The valve in a switch-mode hydraulic circuit has a demanding set of competing requirements for the circuit to achieve good performance and high efficiency. A high performance circuit, defined by a fast response time and a low flow ripple, requires a fast valve switching frequency. However, a fast switching frequency creates three main challenges. First, high frequency valves typically use a low mass switching element to minimize the inertial actuation forces. The low mass typically correlates to a small flow area, requiring a balance between fully-open throttling loss and inertial force. Second, each switching event results in throttling across the partially-open transitioning valve. This energy loss can be minimized through soft switching or by reducing the valve transition time, at the expense of increasing the velocity of the switching element. Finally, each switching cycle incurs losses due to compressing and decompressing the fluid in the switched volume. The compressible energy loss can be minimized by reducing the switched volume between the valve and the inductive element.

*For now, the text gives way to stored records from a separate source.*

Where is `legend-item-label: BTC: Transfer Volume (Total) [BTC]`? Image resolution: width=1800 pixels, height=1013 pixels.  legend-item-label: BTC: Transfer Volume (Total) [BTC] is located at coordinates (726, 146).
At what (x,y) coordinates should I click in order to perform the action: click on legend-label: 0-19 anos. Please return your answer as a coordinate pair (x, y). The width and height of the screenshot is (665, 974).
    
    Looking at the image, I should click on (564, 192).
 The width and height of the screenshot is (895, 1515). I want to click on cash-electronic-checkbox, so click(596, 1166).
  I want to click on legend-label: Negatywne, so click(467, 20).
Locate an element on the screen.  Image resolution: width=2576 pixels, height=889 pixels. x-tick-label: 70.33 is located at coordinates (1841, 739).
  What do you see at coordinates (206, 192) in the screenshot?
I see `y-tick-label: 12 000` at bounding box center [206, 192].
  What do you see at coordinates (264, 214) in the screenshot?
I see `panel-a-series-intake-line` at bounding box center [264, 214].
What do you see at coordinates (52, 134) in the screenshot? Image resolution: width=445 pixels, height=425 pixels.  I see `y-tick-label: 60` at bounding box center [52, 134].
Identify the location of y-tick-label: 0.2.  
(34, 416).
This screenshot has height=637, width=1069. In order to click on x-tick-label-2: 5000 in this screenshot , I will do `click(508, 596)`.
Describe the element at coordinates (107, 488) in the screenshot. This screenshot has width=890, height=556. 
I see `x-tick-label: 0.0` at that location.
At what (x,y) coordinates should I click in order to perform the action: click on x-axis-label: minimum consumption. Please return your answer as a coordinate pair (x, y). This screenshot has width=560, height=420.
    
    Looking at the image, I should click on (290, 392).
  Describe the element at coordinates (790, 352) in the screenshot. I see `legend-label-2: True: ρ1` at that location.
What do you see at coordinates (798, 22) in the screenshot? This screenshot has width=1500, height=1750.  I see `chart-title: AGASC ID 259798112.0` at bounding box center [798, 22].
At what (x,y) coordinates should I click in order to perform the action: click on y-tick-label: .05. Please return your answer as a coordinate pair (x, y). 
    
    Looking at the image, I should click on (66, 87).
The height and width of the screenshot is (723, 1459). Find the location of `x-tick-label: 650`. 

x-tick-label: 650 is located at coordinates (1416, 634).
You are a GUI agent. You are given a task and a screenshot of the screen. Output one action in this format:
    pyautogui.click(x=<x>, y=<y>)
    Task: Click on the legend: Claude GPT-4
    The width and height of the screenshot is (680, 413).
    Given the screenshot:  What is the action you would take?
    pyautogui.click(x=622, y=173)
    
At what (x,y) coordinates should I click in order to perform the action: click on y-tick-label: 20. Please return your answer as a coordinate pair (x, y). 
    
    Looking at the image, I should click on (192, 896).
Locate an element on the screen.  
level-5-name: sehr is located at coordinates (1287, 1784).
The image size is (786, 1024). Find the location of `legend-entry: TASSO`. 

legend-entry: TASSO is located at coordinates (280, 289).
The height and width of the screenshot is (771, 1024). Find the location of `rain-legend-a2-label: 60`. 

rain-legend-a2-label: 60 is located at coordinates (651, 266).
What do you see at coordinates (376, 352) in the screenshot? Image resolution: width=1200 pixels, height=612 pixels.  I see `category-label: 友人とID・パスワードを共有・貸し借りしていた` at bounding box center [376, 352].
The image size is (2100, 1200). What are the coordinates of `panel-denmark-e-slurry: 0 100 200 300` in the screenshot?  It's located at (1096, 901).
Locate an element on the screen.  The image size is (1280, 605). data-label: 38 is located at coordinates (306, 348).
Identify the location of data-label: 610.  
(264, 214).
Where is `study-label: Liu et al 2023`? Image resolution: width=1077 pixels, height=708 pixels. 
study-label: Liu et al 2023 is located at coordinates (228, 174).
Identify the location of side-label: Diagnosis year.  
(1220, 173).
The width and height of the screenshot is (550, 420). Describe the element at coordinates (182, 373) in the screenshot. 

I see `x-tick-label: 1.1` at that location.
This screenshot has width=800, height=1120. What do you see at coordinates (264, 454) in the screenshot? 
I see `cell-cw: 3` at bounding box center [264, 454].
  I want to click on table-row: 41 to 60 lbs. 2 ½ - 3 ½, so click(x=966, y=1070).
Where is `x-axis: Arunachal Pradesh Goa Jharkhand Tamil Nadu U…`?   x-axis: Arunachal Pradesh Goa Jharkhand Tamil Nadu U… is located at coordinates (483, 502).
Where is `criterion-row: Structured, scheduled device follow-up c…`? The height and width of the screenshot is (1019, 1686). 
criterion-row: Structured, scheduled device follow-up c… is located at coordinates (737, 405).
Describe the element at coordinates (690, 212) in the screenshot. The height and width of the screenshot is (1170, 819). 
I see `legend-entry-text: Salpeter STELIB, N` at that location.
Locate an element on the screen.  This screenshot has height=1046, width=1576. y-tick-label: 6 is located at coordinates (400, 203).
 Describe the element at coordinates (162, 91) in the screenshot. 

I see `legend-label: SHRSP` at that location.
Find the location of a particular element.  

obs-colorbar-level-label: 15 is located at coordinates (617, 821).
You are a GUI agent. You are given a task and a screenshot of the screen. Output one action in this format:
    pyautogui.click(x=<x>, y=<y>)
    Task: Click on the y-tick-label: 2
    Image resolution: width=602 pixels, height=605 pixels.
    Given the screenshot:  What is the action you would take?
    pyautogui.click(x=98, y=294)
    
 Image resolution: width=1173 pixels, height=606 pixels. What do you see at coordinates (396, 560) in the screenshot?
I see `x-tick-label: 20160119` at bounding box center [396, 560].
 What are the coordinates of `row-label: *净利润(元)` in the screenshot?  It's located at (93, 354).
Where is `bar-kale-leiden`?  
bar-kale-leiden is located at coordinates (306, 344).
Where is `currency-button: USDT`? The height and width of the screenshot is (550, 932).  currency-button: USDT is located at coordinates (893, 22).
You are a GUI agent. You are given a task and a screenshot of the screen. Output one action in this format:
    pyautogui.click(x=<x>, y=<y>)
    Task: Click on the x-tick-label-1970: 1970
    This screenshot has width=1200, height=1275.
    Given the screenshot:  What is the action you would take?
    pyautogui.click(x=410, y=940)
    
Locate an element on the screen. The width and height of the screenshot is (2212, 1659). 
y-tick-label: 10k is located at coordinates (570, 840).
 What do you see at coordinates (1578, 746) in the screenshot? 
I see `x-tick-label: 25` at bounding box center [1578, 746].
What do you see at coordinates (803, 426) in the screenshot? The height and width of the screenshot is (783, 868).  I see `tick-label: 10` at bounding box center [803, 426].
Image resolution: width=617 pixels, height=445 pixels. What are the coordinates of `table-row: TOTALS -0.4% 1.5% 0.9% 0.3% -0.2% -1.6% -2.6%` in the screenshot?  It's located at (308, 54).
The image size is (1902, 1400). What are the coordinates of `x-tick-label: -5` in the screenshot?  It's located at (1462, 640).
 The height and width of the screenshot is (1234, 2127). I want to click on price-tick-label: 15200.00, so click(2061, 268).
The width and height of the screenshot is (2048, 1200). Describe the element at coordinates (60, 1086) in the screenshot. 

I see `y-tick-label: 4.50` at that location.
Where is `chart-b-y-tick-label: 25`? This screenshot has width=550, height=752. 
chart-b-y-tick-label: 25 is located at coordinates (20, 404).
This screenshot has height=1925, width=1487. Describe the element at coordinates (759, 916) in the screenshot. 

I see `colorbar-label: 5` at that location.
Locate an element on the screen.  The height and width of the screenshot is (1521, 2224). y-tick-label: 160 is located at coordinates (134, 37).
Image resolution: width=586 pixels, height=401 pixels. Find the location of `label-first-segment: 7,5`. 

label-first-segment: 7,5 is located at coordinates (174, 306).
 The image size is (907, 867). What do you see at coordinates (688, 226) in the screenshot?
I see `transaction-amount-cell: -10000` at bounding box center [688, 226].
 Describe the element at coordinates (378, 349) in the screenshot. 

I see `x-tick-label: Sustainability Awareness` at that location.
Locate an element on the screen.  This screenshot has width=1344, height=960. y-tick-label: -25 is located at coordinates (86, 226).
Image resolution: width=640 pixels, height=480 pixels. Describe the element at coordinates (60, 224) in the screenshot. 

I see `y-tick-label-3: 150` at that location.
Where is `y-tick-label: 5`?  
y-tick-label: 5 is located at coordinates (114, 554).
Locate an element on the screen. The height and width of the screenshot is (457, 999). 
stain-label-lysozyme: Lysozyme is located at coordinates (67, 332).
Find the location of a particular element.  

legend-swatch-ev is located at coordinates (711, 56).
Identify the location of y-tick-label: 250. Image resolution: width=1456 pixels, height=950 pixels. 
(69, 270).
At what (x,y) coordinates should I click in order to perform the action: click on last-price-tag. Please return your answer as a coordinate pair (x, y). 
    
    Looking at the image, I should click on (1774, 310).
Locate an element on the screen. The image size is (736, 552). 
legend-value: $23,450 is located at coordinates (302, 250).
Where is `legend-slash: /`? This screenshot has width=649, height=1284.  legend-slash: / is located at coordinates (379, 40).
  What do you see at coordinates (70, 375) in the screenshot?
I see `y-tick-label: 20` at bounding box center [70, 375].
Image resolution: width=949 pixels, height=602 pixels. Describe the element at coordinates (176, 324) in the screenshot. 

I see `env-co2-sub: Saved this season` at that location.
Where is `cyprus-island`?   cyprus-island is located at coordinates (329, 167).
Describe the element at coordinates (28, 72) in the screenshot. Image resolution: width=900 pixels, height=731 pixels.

Various known valve designs have been considered for switch-mode hydraulic circuit applications. For example, while the switching frequency limit for off-the-shelf solenoid valves is around 10 Hz, multiple researchers are attempting to develop high-speed valves specifically for switch-mode circuits. High-speed valve designs reported in the literature include: solenoid valves, poppet valves, linear spool valves, and continuously rotating axial and radial flow valves. Unfortunately, a viable valve design capable of optimally satisfying the high switching frequency and short valve transition requirements of switch-mode hydraulic circuits is not yet available.
In light of the above, a need exists for an improved valve architecture capable of providing a high switching frequency and useful, for example, with switch-mode hydraulic circuits.